The royal family took their places on the balcony of the Military School, which was covered with a red velvet carpet embroidered with gold, and watched the popular procession, entering the Champ-de-Mars by the gate of the rue de Grenelle, and marching towards the Altar of the Country. What a strange procession! Men, women, children, armed with pikes, sticks, and hatchets; bands singing the Ça ira; drunken harlots, adorned with flowers; people from the faubourgs with the inscription, "Long live Pétion!" chalked on their head-gear; six legions of National Guards marching pell-mell with the sans-culottes; red caps; placards with devices either ferocious or stupid, like this one: "Long live the heroes who died in the siege of the Bastille!" a plan in relief of the celebrated fortress; a travelling printing-press throwing off copies of the revolutionary manifesto, which the crowd at first mistook for a little guillotine; a great deal of noise and shouting,—and there you have the popular cortège. By way of compensation, the troops of the line and the grenadiers of the National Guard displayed extremely royalist sentiments. The 104th regiment of infantry having halted under the balcony, its band played the air: Où peut-on être mieux qu'au sein de sa famille? (Where is one better off than in the bosom of his family?)

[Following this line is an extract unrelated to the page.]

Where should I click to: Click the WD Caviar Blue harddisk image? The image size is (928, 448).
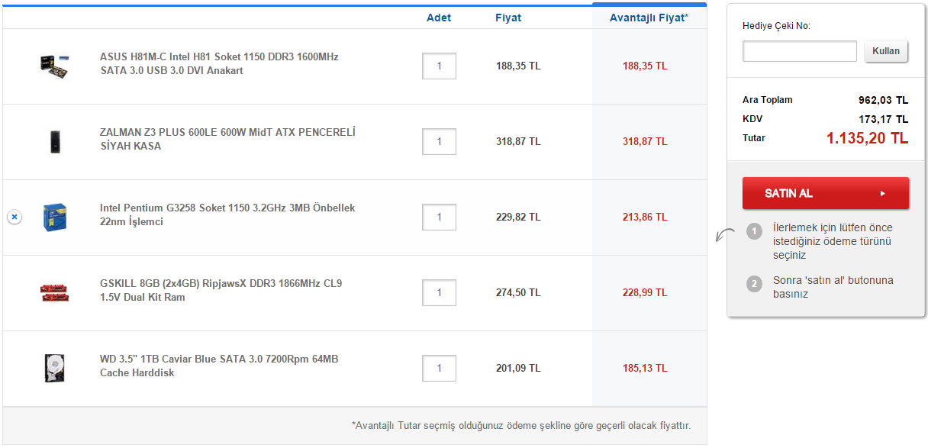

The moment when Louis XVI. left the Military School to walk to the Altar of the Country with the National Assembly was not without solemnity. A certain anxiety was felt by all as to what might happen. Would Louis XVI. be struck by a ball or by a poniard? What might not be feared from so many demoniacs, howling like cannibals? The King, the deputies, the soldiers, the crowd, all pressed against each other in a solid mass that left no vacant spaces; all was in continual undulation. Louis XVI. could only advance slowly and with difficulty. The intervention of the troops was necessary to enable him to reach the Altar of the Country, where he was to swear allegiance for the second time to the Constitution whose fragments were to overwhelm his throne. "It needed the character of Louis XVI.," Madame de Staël has said, "it needed that martyr character which he never belied, to support such a situation as he did. His gait, his countenance, had something peculiar to himself; on other occasions one might have wished he had more grandeur; but at this moment it was enough for him to remain what he was in order to appear sublime. From a distance I watched his powdered head in the midst of all those black ones; his coat, still embroidered as it had been in former days, stood out against the costumes of the common people who pressed around him. When he ascended the steps of the altar, one seemed to behold the sacred victim offering himself in voluntary sacrifice."

The Queen had remained on the balcony of the Military School. From there she watched through a lorgnette the dangerous progress of the King. A prey to inexpressible emotion, she remained motionless during an entire hour, hardly able to breathe on account of excessive anguish. She used the lorgnette steadily, but at one moment she cried out: "He has come down two steps!" This cry made all those about her shudder. The King could not, in fact, reach the summit of the altar, because a throng of suspicious-looking persons had already taken possession of it.

Deputy Dumas had the presence of mind to cry out: "Attention, Grenadiers! present arms!" The intimidated sans-culottes remained quiet, and Louis XVI. took the oath amid the thundering of the cannon ranged beside the Seine.